Are Virtual Events Enough?

Competing for delegate attention has never been easy. Now, with the rise of virtual events, the power of connecting with audiences in-person is becoming clear. 

Author: Chantal Sturk-Nadeau       

virtual events

Ottawa, home of the Shaw Centre, is one of Canada’s main tech hubs. Delegates meeting there for live events can get first-hand exposure to developments in many industries, something not possible during a virtual event. (Courtesy Destination Canada)

Global Voices is a series of occasional editorials offering perspectives from international professionals in the business events, destination, and travel industries.

virtual events

After almost six months of webinars, conference calls, and online meetings, we recognize now — perhaps more than ever before — the important role business events play in facilitating and supporting the exchange of ideas, building networks, and fuelling innovation. Thanks to an endless stream events experienced from home, we know now more than ever that while it is possible to share knowledge across platforms and screens, when it comes to authentically engaging with audiences, there is no substitute for the creativity and energy that ignites when groups of like-minded people come together in the same place.

Once we can meet again safely with travel restrictions and gathering limitations lifted for in-person events, it will be more important than ever to consider the purpose of hosting live events and evaluate it against the organization’s mission to answer this question: Is the opportunity for learning, collaboration, and mission advancement best done online, or is it best done in person?

Like the technologies we have all become so accustomed to using in the absence of in-person meetings (and the ones we’ll soon become used to in the new era of hybrid conferences), business events have the power to accelerate progress, lead to innovation and reinvention, and are critical to economic recovery — not just for conference organizers, but for the event’s host communities as well.

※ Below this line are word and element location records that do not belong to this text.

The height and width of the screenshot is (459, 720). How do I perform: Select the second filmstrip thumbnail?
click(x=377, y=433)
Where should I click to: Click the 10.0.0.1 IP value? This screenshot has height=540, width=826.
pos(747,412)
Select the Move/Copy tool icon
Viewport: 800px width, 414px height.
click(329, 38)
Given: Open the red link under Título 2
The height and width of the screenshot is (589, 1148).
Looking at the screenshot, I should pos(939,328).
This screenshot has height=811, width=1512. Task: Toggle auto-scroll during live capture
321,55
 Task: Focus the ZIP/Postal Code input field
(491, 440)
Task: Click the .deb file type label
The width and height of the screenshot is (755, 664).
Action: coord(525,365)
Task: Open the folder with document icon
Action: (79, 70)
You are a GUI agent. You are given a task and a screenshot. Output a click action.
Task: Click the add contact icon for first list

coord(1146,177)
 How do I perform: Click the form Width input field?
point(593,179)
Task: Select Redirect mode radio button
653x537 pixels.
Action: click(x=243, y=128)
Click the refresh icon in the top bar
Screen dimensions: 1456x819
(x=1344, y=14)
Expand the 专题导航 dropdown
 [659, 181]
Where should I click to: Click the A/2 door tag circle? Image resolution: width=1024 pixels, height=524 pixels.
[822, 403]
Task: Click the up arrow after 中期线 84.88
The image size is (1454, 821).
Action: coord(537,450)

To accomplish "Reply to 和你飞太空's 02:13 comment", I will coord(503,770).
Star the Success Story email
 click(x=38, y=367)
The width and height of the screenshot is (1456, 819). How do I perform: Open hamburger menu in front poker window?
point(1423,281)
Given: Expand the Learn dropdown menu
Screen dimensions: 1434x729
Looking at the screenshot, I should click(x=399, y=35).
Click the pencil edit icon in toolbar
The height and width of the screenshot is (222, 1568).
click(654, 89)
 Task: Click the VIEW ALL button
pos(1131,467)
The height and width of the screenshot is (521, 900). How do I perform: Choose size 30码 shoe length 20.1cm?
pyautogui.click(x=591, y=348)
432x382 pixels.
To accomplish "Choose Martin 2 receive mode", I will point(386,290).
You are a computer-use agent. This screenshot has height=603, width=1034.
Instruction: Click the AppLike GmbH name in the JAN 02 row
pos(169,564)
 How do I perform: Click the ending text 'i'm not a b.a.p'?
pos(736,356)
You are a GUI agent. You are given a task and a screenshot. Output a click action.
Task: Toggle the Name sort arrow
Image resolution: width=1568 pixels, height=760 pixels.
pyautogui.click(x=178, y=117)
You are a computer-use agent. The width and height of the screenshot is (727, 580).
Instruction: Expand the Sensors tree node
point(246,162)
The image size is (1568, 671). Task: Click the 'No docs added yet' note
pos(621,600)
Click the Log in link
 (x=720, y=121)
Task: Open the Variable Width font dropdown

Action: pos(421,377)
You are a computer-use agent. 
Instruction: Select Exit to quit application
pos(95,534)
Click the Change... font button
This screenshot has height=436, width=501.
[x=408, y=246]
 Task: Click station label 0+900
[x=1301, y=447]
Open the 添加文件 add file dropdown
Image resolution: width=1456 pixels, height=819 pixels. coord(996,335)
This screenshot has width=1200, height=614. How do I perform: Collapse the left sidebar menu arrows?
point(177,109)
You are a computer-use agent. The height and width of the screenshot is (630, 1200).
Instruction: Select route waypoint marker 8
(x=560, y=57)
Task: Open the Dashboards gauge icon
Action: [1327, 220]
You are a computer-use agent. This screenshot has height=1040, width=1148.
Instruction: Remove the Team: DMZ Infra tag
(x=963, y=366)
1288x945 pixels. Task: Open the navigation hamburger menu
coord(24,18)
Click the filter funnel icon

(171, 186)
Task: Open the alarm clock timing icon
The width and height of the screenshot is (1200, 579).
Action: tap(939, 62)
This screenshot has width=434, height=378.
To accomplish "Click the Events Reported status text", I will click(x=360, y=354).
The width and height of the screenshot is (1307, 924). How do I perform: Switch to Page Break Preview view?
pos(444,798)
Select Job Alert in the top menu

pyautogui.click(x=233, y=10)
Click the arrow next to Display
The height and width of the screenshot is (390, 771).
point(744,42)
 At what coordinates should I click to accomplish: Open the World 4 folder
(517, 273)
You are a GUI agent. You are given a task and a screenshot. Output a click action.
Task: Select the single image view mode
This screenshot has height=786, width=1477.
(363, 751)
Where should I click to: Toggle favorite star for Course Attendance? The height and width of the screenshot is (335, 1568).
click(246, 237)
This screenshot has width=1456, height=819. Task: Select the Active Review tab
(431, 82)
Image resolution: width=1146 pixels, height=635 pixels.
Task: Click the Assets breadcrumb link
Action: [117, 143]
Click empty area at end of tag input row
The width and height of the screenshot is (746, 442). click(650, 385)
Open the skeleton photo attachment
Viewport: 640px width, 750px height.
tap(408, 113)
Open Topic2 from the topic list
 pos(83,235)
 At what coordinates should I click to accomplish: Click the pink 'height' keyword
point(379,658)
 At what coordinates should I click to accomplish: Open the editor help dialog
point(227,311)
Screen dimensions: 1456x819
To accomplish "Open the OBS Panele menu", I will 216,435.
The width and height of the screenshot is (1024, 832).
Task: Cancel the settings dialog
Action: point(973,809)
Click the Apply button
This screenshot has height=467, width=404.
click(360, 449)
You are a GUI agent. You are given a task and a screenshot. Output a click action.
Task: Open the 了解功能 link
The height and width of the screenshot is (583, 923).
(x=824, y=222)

International business events are magnets for content-hungry individuals and for those with investment resources. Our role within Destination Canada is to spotlight Canada’s innovation industries to connect event organizers with Canadian innovators to create the sort of events global audiences will travel to experience. We know from successful events such as the World Summit AI North America, the Collision Conference, and the VR/AR Summit, that business events spark new ideas, foster new relationships, and forge new collaborative networks. A resource for innovation and invention sharing, business events can help shape policy-making, create new opportunities for trade, investment, and business expansion — all of which will be critical for a robust economic recovery and future resilience of our industry.


Previous Global Voices: ‘It’s Who We Are as a Species’


We know the value of tactile learning: touching, hearing, and otherwise interacting with innovation ecosystems and technologies to create engaging learning environments. Business events, whether they are trade shows, conventions, symposia, or corporate meetings, provide a unique opportunity for delegates and exhibitors to launch new technologies, connect with their target audience for real-time feedback on new products and services, and for delegates to safely sample a new culture through the organized social event program.

Business events have the power to progress change and transform societies. Consider CAV-Canada, the Connected Autonomous Vehicles — by choosing to host it in Ottawa, researchers and delegates alike get to experience L5, the first integrated CAV track of its kind in North America. The experiences had during this event inform the future development of next-gen networks and CAVs, and will impact the way driverless cars of the future are developed. You simply cannot replicate this gathering of knowledge with a virtual event.

Like many, our calendars used to be perpetually full of conferences, trade shows, and client events, many of which have been replaced by virtual experiences. And as interesting as the online events have been, we can’t help but miss the hallway conversations, the serendipitous moments of connection that aren’t scheduled into a program or agenda. The discussions aboard an event shuttle that can lead to a new way of thinking, or the fresh ideas sparked when listening together to local thought-leaders who know their industry’s ecosystem best. Remember the new connections you used to make when networking with strangers gathered together for a common purpose? Or the thrill of discovery that can only be had winding your way along a trade-show floor — touching, sampling, listening, and being one of the first to experience a new product just as it’s launched?

We will return to those days, when it is safe to do so. And when we do bring our industry, our experts, thought leaders, academia, and business leaders together to meet in person again, the end result will be a true meeting of the minds that generates conversation, connection and collaboration and a path forward for individuals seeking career advancement, for organizations seeking to expand their audience and imprint, and for host communities intent on creating economic resiliency.

Chantal Sturk-Nadeau is executive director, business events, for Destination Canada.